Posted by: Nick Duxbury09/08/2012
There has been a flurry of green deal based news in the last week. On the face of it, much of it is good. Indeed, climate change minister Greg Barker tweeted as much when he yesterday tweeted ‘lots of progress on green deal today’. So there – it must be progress, right?
Firstly, the government announced that the green deal would be an ‘early candidate’ inclusion in the government’s UK guarantee scheme which is underwriting the risk on stalled infrastructure projects worth up to £40 billion. This doesn’t equate to actual cash for the green deal, but it is a sensible call from Treasury, and the prospect of government guarantees are a welcome boost. Certainly The Green Deal Finance Company indicated that inclusion in the scheme was very good news.
Of course, it is only an early candidate for these guarantees, and right now would be green deal providers will need the financing to stack up before they are reassured. But the government tried to provide some reassurance on this front too yesterday. The Department of Energy and Climate Change also yesterday agreed to make a £7 million loan to TDGFC so the organisation is able to start providing low cost finance early in 2013.
Again, this would appear to be good news. The TGDFC can crack on with its work after stalling some months back due to a lack of progress from central government. Paul Davies, partner at PWC told Business Green this loan would ‘see it through to Christmas’. He said it meant the organisation could get a credit rating and procure loan administration services. What he didn’t mention was that the organisation was supposed to have secured a credit rating by June. But no matter – progress towards getting cheap(ish) cash for green deal providers is underway again.
However, it does beg the question: what does it mean when the DECC – a department not known for its fondness of writing cheques – makes a loan to TGDFC? To me it does rather smack of desperation to reassure. If you wanted to read between the lines further, you could argue it also suggests that the crucial £300 million the TGDFC has been assured is heading its way from the Green Investment Bank is still some way from coming into fruition. Is this £7 million loan a plaster over a gaping wound? The GIB is reliant on receiving State Aid sign off. This can take a very long time – up to 18 months – and although for some time now DECC has been adamant that this laborious EU process is on-track, it is hard not to feel that there might be some delays in the pipeline. Fingers crossed not.
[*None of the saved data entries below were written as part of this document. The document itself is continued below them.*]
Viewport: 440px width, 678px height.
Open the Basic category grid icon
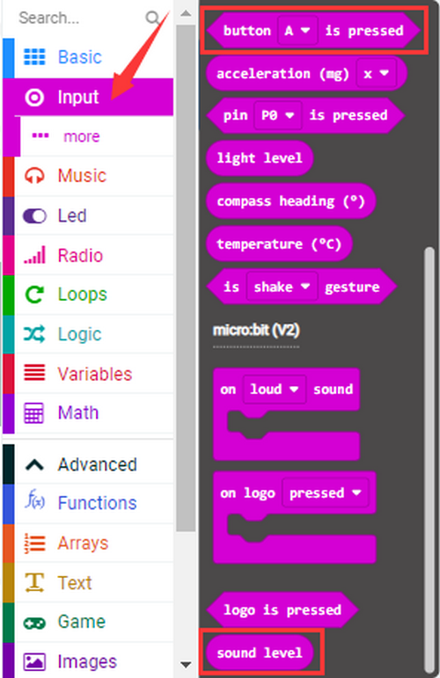[x=34, y=56]
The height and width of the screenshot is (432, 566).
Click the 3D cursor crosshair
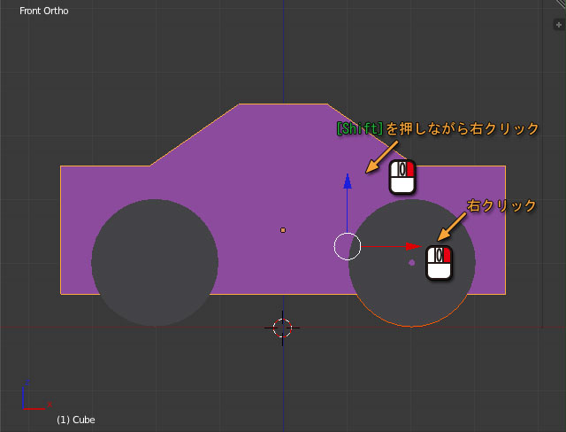282,328
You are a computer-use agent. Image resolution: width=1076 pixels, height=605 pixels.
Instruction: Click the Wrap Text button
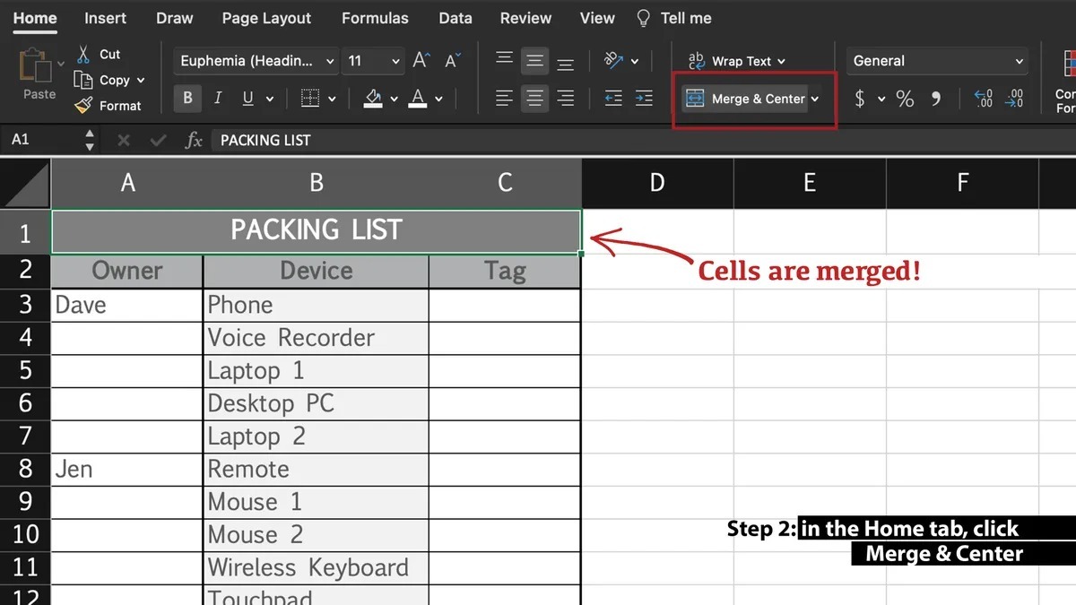click(736, 61)
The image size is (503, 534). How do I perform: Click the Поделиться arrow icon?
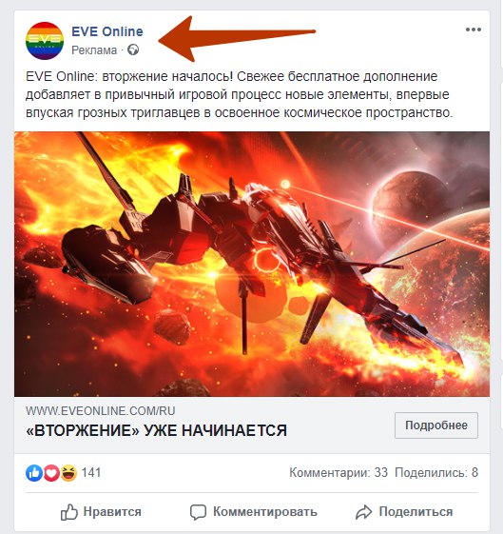pyautogui.click(x=363, y=512)
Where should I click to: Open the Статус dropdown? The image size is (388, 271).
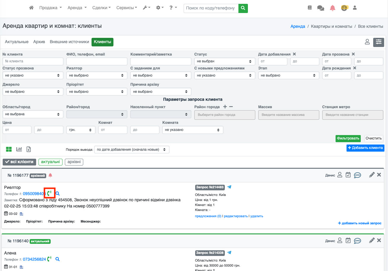tap(225, 61)
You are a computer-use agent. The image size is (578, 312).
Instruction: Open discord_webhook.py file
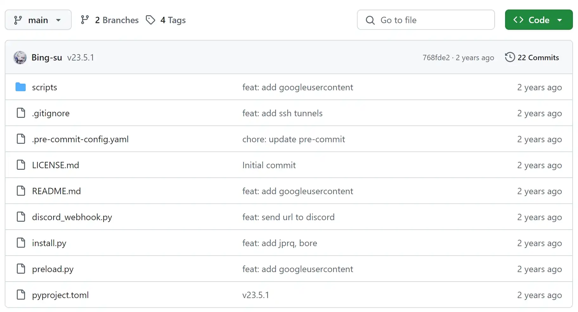[72, 217]
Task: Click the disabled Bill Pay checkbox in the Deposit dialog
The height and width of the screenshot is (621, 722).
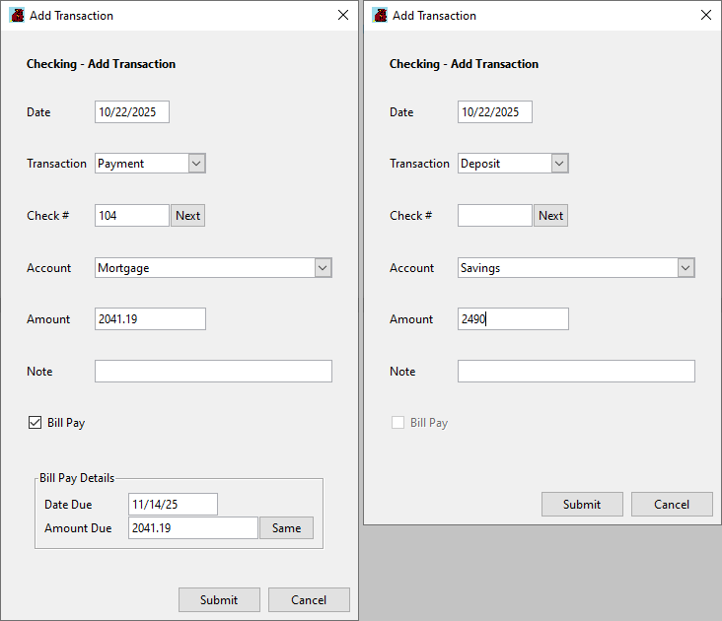Action: click(x=397, y=423)
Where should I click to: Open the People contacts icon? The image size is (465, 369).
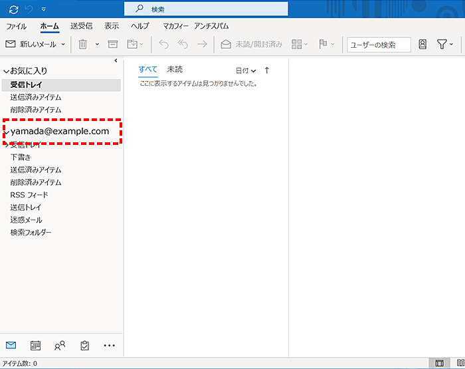point(60,345)
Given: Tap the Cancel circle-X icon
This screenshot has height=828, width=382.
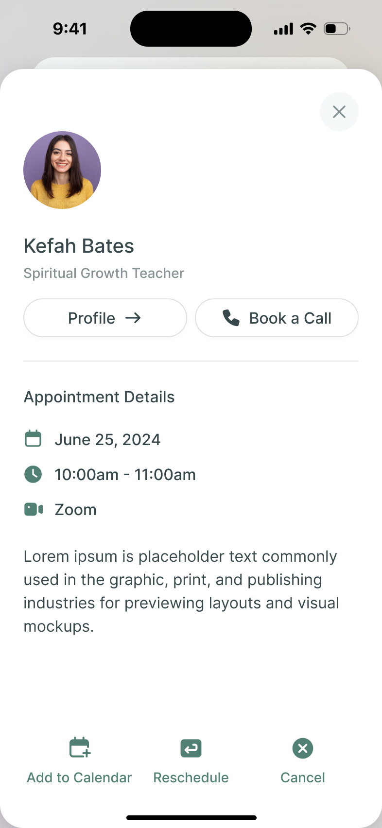Looking at the screenshot, I should [x=303, y=748].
Uncertainty around financing is one of the biggest problems right now. It is having a palpable effect on investor confidence and appetite for risk. Just look at the Birmingham Energy Savers procurement framework where a bidder dropped out leaving just two still in the running. Speaking to Dave Allport this week, it was clear that he put this down to a general sense of uncertainty around the sector about the green deal. All eyes will then be Newcastle’s £200 million procurement framework which had its bids in last Friday to see how private sector investors have received the news that the green deal could be backed by government guarantees.